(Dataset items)
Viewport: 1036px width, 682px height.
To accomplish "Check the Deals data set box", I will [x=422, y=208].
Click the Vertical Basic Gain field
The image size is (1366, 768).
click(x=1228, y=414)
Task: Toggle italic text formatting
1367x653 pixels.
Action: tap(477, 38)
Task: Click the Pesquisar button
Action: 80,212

> **Your assignment**:
Repeat each record in full; every line must match exactly.

> **Response to this task**:
Viewport: 1036px width, 682px height.
To accomplish "Check the Deals data set box", I will [x=422, y=208].
Click the Vertical Basic Gain field
The image size is (1366, 768).
click(x=1228, y=414)
Task: Toggle italic text formatting
1367x653 pixels.
Action: tap(477, 38)
Task: Click the Pesquisar button
Action: 80,212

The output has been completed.